We currently have a data access library that's written in VB.NET
This works fine, but since SQLConnections are unmanged then they don't get cleaned up straight away when destroyed.
This has led to some huge problems with our web apps on our servers, which have a user base of over 30,000. We kept running out of room in the connection pool simply because VB.NET doesn't toast the unmanged resource.
So, this means that VB.NET is not good enough to write large enterprise level apps...this does sound stange, but it's true, and MS admit this is a "feature"! *sigh*
VS 2 will allow VB.NET to deal with unmanged code, but for the time being we have had to rewrite the data access class in c#, which has the Using command.
Woka
Are you sure about this? I did not know this nor was I aware of SQLConnections in VB.NET being unmanaged. Got any links I can read on?Quote:
Originally Posted by Wokawidget
http://msdn.microsoft.com/library/de...poseTopic1.asp
SQLConnection are unmanaged...but the above article tells you how to destroy them. Cool, so this should work. But it doesn't :(
Create a test SQL Server DB with a limited number of connection pools.
Now write a quick app that opens connection and then toasts them, using the code MS says should work.
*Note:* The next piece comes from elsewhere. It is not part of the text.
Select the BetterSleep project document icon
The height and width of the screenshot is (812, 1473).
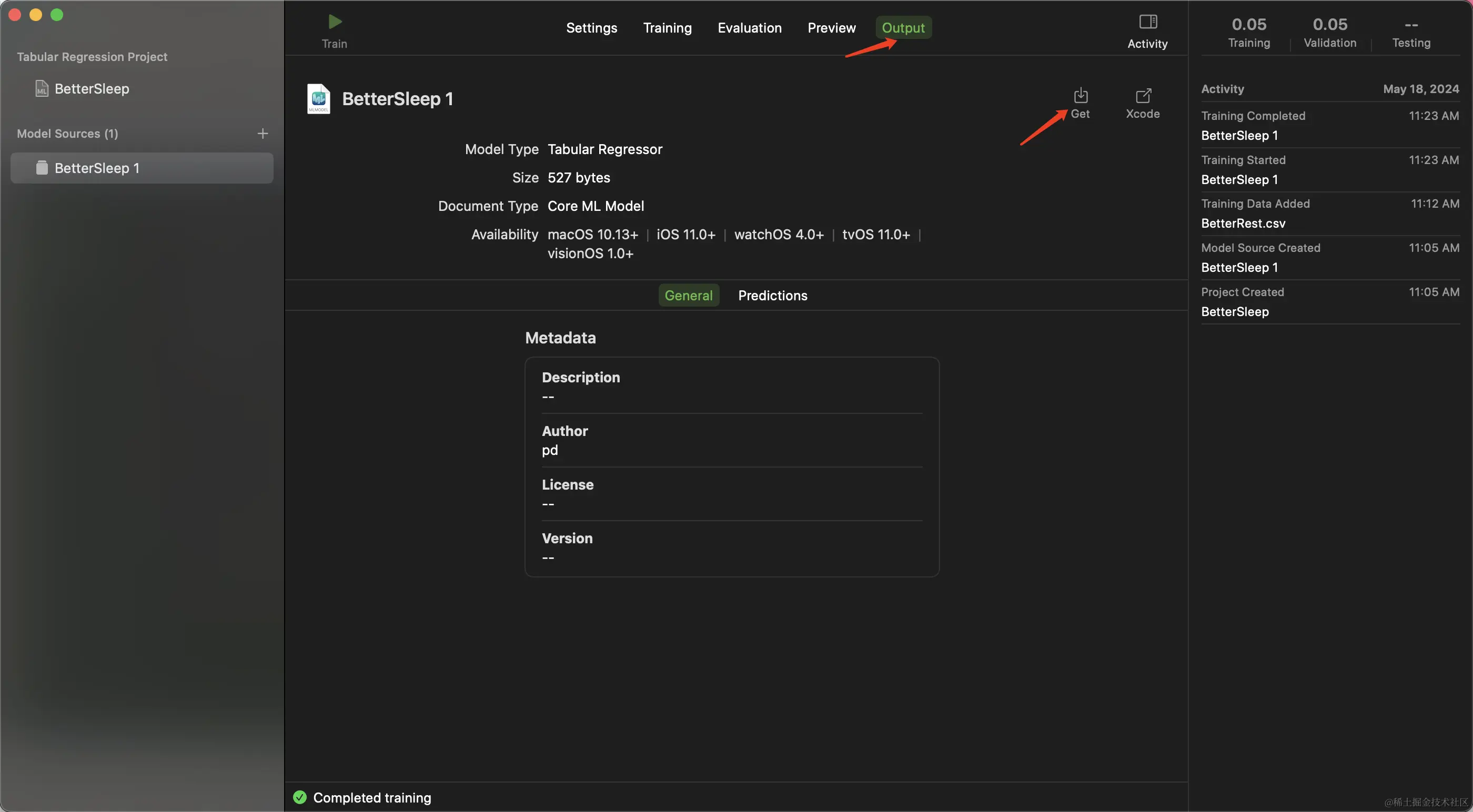pos(42,89)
Oh dear...it seems that MS are wrong...suddenly you get errors when creating the connection object.
The dispose method apparently just flags this connection to be toasted by the garbage collection, but if you have enough memory on your server this may not ever happen.
Woof
Ah, some resources used by SQLConnection are unmanaged. *sigh of relief*
Yea...but have you tested it? Try it ;)
Woka
Testing in progress..
http://www.devnewsgroups.net/group/m...opic11449.aspx
From this is seems people think that only the connection string gets toasted when you call the Dispose method :(
Let me know how your testing goes.
Woka
VB traditionally is more of a business-use language whereas C and its derivatives (yes I know C# is just a name that happens to contain a 'C') are seen as computer science languages.Quote:
Originally Posted by mahivr
So depending on the companies you are interviewing with - most software engineering companies use C# - whereas if you were applying for jobs at some random corporate business - you would find they were looking for VB programmers.
C# is also close in syntatical sugar to JAVA and C++, which is what most software engineering companies were using for a long time before .Net became a must-have.